▶ **Page text**
*-*-*

Microsoft Announces Workarounds For Office Vulnerability

Microsoft Announces Workarounds For Office Vulnerability

Microsoft has released mitigation techniques to prevent attacks that make use of a newly disclosed Office zero-day weakness that has been leveraged in the wild to remotely execute malicious code.

The flaw is a remote code execution vulnerability in the MS Windows Support Diagnostic Tool (MSDT).

Microsoft has assigned it the number CVE-2022-30190. The issue affects all Windows versions (Windows 7+ and Server 2008+) that are still getting security patches.

Microsoft Has Released Protection For An Office Zero-Day Vulnerability 

Threat actors utilize it to execute malicious PowerShell instructions through MSDT in what Redmond calls Arbitrary Code Execution (ACE) attacks when reading or previewing Word documents, according to security researcher nao sec. According to the tech giant, “a successful exploit of this vulnerability allows an attacker to run arbitrary code with the privileges of the caller program.”

“In the context permitted by the user’s permissions, the attacker can then install applications, read, alter, or remove data, or establish new accounts.” Admins and users may prevent CVE-2022-30190 attacks by blocking the MSDT URL protocol, which bad actors employ to start troubleshooters and execute code on vulnerable computers, according to Redmond. You may reverse the workaround by establishing an elevated command prompt and running the reg import ms-msdt.reg command when Microsoft releases a CVE-2022-30190 fix.

*-*-*

▶ **Provided records**

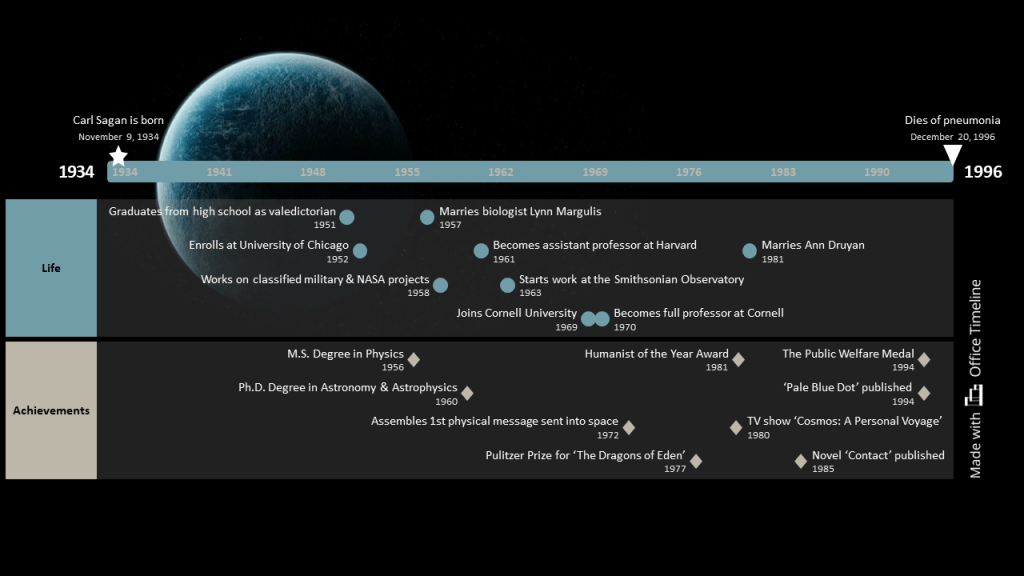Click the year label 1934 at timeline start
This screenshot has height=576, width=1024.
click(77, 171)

*-*-*

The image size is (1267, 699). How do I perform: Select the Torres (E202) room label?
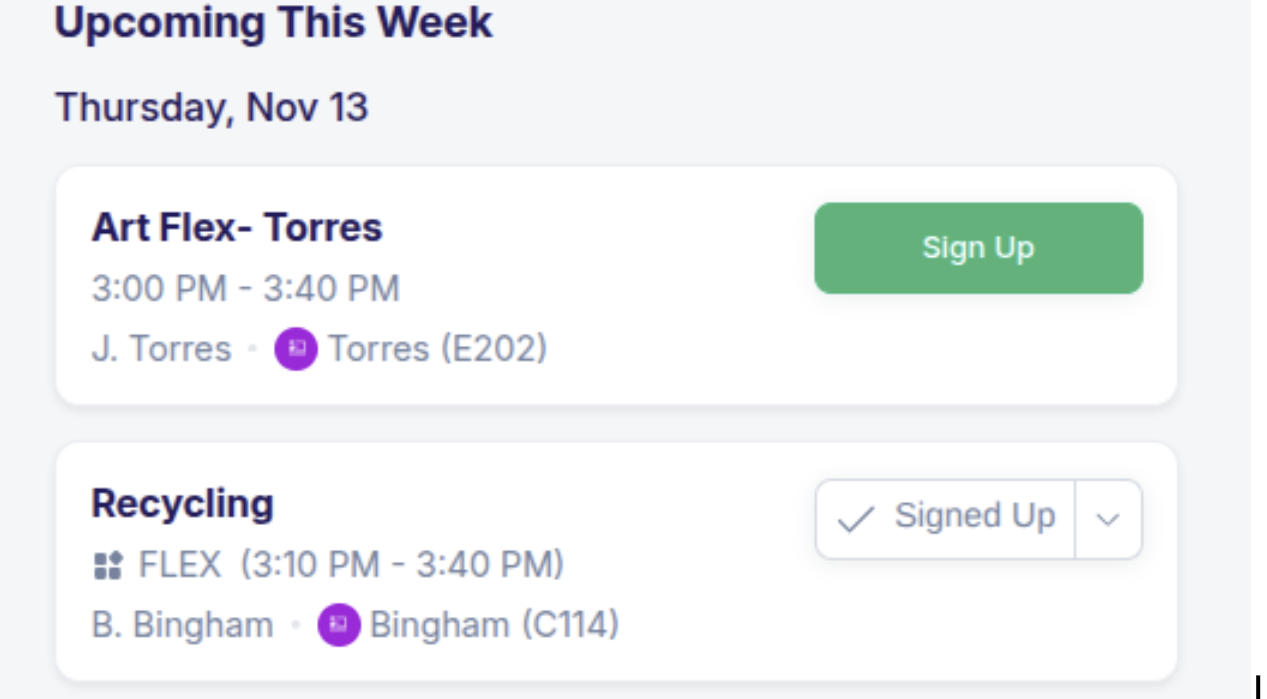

*-*-*

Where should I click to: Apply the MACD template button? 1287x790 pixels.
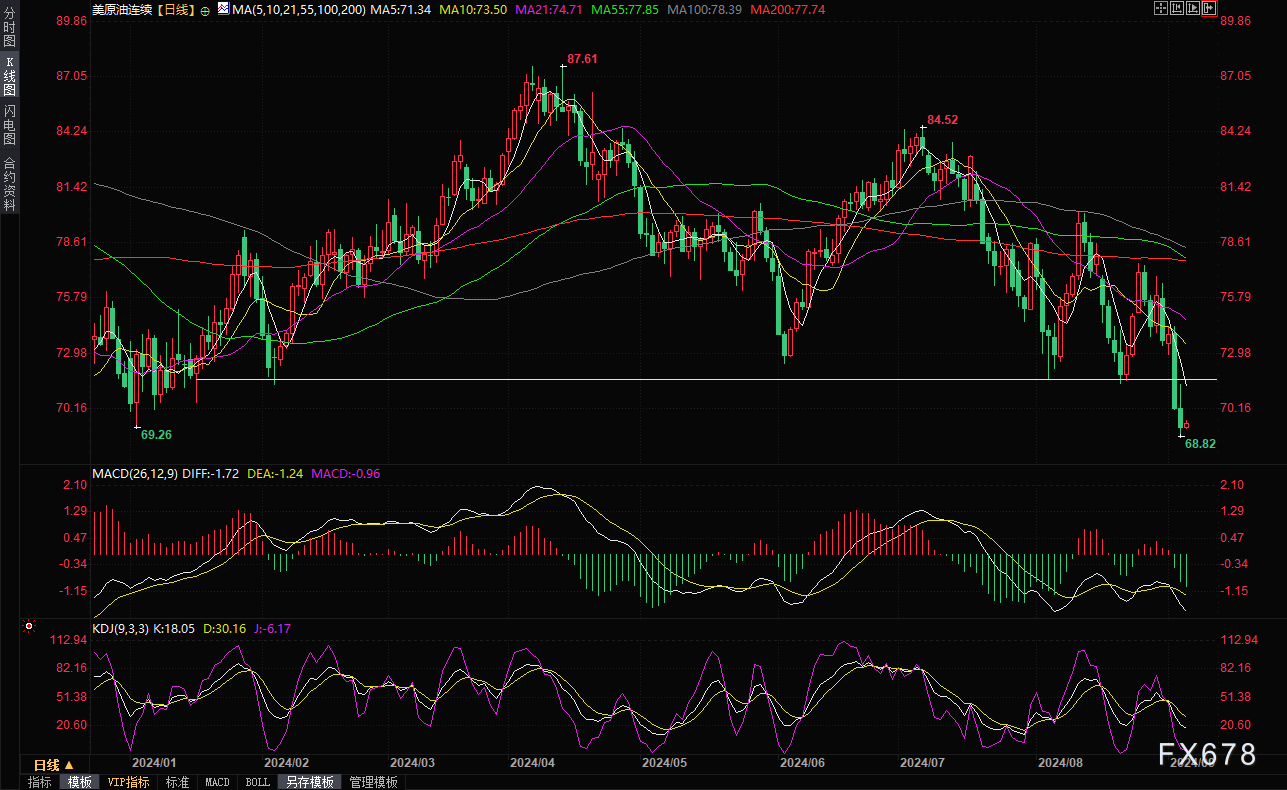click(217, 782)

*-*-*

▶ **Problem set**
1) In the Office vulnerability article, what number did Microsoft assign to the MSDT flaw?
2) Output everything in the Office vulnerability article from "Microsoft has released mitigation" down to "execute malicious code.".

▶ **Solutions to each task**
1) CVE-2022-30190

2)
Microsoft has released mitigation techniques to prevent attacks that make use of a newly disclosed Office zero-day weakness that has been leveraged in the wild to remotely execute malicious code.